Enlarged uterus. Hypervascular high echogenic tumor between the bladder and the uterus with invasion of the bladder. Similar changes can be seen in the vagina from the distal part, and can be followed proximally, around the urethra to the cervix area.
Image 6-10
6. What are the abnormalities present on the CT scan?
A large vascular tumor involving the uterus, cervix, and vagina. The tumor cannot beseparated from the bladder, the rectum, the iliacal vessels, and the musculature by fat planes. Invasion of the bladder wall is obvious.
Image 11-13
7. What are the abnormalities present on the MR scan?
On the T1-weighted mage low-signal intensity and on the T2-weighted image high-signal intensity areas represent vessels. The vascular tumor cannot be separated from the bladder, but from the rectum. On the STIR sequence the low-signal intensity areas represent vessels with a high flow. The tumor can be followed to the cervix area and vagina.
8. What is the next step?
Follow-up HCG and follow-up imaging. After the HCG has normalized due to chemotherapy, scans have to be performed to rule out a residual-tumor, which needs surgery.
Image 14-18
9. Comment on the evolutive aspects of the images compared to set C.
The tumor has regressed in size. The tumor is still vascular and involves the bladder.
Final diagnosis
Choriocarcinoma with metastases to the lung and invasion of the vagina and pelvic structures.
Differential diagnosis
None.
Discussion
Choriocarcinoma may arise from malignant transformation following a molar pregnancy, or may follow an abortion, a normal pregnancy, or an ectopic pregnancy. Rarely a long latent period before presentation can be seen.
Choriocarcinoma arises from villous trophoblasts, but unlike the invasive moles, chorionic villie are absent.
The tumor forms a hemorrhagic mass within the uterine cavity. Large tumors may penetrate and destroy the uterine myometrium. Primary surgery has only a limited role, as chemotherapy is curative in most patients. Nevertheless hysterectomy may present the only cause of action for the management of uncontrolled uterine hemorrhage or uterine rupture.
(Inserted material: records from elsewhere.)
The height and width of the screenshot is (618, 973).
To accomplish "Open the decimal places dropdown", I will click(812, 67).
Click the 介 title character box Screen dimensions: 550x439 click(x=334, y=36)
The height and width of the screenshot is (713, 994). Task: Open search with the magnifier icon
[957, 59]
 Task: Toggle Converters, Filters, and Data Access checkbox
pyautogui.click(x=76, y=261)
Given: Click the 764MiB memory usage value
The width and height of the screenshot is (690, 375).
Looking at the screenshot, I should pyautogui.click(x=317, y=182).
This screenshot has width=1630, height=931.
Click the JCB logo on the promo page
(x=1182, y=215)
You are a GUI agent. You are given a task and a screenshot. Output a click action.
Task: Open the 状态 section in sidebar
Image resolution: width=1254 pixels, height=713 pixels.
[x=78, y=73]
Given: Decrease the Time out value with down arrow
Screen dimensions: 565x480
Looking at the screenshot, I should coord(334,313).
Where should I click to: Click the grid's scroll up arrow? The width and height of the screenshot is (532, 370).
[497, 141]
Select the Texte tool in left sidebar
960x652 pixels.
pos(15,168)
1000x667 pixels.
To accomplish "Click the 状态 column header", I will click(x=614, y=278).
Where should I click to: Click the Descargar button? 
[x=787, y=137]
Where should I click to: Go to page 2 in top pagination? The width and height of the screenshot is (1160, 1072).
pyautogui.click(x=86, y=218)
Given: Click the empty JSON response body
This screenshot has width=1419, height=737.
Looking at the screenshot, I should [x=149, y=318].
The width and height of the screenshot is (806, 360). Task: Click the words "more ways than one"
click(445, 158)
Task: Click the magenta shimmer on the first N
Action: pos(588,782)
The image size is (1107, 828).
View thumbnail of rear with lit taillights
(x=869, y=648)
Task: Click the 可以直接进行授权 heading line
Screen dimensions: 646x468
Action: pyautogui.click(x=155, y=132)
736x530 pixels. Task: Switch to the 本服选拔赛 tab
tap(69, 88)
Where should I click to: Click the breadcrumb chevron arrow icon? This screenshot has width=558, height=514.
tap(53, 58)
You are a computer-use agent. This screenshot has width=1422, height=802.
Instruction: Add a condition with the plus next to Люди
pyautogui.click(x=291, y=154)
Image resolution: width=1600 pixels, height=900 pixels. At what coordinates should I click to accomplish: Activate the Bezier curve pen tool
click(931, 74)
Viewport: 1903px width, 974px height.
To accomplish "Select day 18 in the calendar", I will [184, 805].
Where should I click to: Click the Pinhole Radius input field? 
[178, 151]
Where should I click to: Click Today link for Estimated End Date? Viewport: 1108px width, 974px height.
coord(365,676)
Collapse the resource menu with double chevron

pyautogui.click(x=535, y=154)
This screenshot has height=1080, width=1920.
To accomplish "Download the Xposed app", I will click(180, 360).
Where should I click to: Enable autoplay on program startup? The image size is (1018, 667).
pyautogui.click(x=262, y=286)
However, local excision of involved myometrium can be successfully undertaken to make further fertility possible. Metastatic disease, when present, involves the lung in more than 90% of the cases. Varying degrees of local invasion can be seen, and metastases to the liver and brain are not rare.
Once the diagnosis has been established, follow-up is critical. The corner-stone is frequent measurement of HCG. Ultrasonography, CT, or MRI are convenient for monitoring the progress of the disease, although they do not reach the sensibility of measurements of HCG, and should not be used as a substitute. Large residual tumors may persist after the normalization of HCG, but often disappear without supplementary surgery.
Trophoblastic cells are normally invasive, and even in normal pregnancies they can be found invading the myometrium and even blood vessels. Some trophoblastic cells may be carried to the lungs, but they always regress and disappear. This event may cause confusion in diagnoses, being mistaken for malignant invasion.